*** 阅读摘录
实验3:基于Bert + BiLSTM的文本分类项目

python 复制代码
Input IDs (batch, seq_len)
Attention Mask
        │
        ▼
┌──────────────────────────────┐
│             BERT             │
│ token embeddings             │
│ (batch, seq_len, 768)        │
└──────────────────────────────┘
        │
        ▼
┌──────────────────────────────┐
│        BiLSTM (2 layers)     │
│ hidden_size = 256 × 2        │
│ (batch, seq_len, 512)        │
└──────────────────────────────┘
        │
        ▼
Take last time step
(batch, 512)
        │
        ▼
Dropout
        │
        ▼
Linear → 分类
(batch, num_classes)
python 复制代码
#!/usr/bin/python
# -*- coding: UTF-8 -*-


import torch
import torch.nn as nn
from pytorch_pretrained import BertModel, BertTokenizer

class Config(object):
    """配置参数"""
    def __init__(self, dataset):
        # 模型名称
        self.model_name = "BruceBertRNN"
        # 训练集
        self.train_path = dataset + '/data/train.txt'
        # 校验集
        self.dev_path = dataset + '/data/dev.txt'
        # 测试集
        self.test_path = dataset + '/data/test.txt'
        # dataset
        self.datasetpkl = dataset + '/data/dataset.pkl'
        # 类别名单
        self.class_list = [x.strip() for x in open(dataset + '/data/class.txt').readlines()]

        # 模型保存路径
        self.save_path = dataset + '/saved_dict/' + self.model_name + '.ckpt'
        # 运行设备
        self.device = torch.device('cuda' if torch.cuda.is_available() else 'cpu')
******
= 待办事项 =
(1) 根据这段 Bert + BiLSTM 文本分类摘录回答:
(a) 结构图中 BERT 输出的最后一维是多少?
(b) BiLSTM 有几层?
(c) 代码里 self.model_name 设为什么?
(2) 把下面所有数据行改写为编号列表,空行不计,图片不要写进答案。
*** 数据行
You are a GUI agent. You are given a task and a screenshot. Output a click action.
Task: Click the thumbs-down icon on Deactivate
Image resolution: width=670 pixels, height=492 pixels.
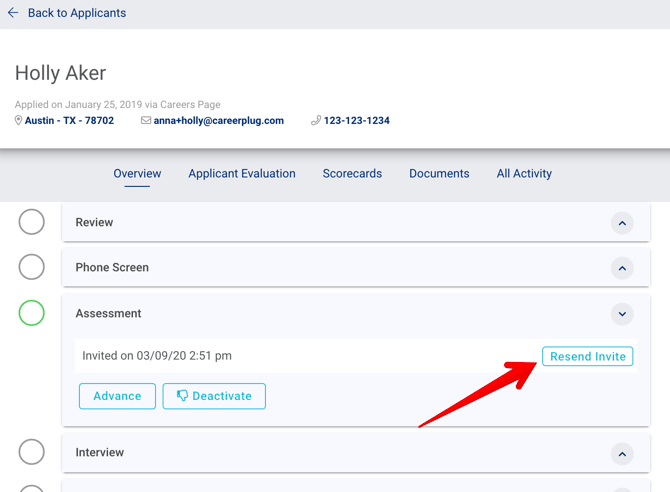coord(182,396)
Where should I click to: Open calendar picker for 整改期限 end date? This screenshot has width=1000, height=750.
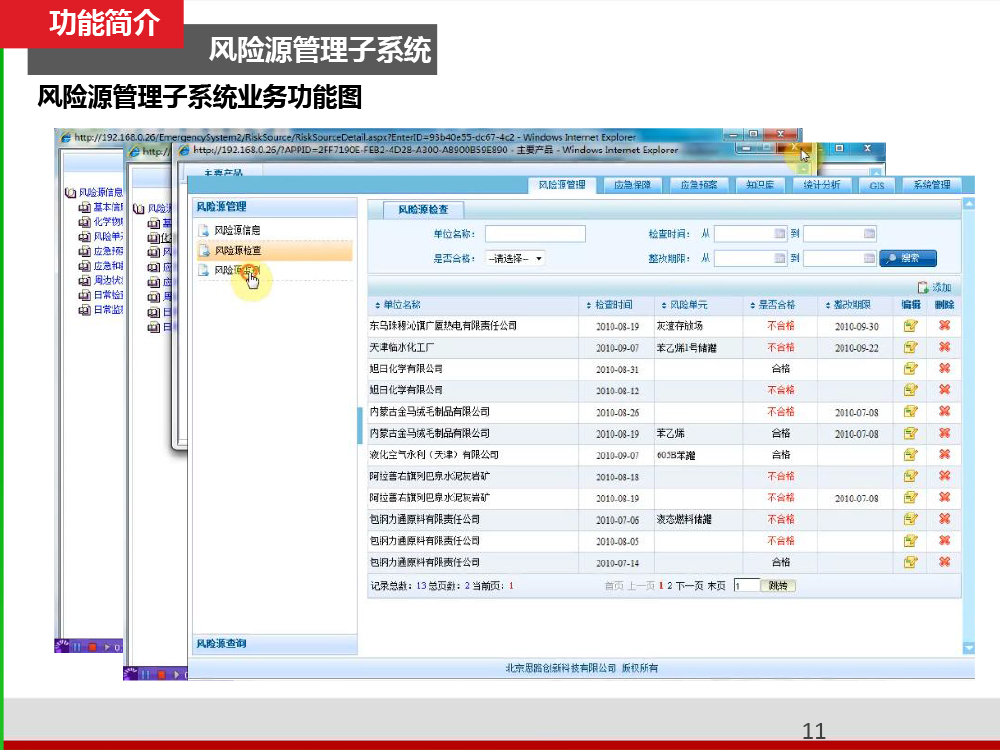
******
= 各题答案 =
(1)
(a) 768
(b) 2 层
(c) "BruceBertRNN"

(2)
1. You are a GUI agent. You are given a task and a screenshot. Output a click action.
2. Task: Click the thumbs-down icon on Deactivate
3. Image resolution: width=670 pixels, height=492 pixels.
4. coord(182,396)
5. Where should I click to: Open calendar picker for 整改期限 end date? This screenshot has width=1000, height=750.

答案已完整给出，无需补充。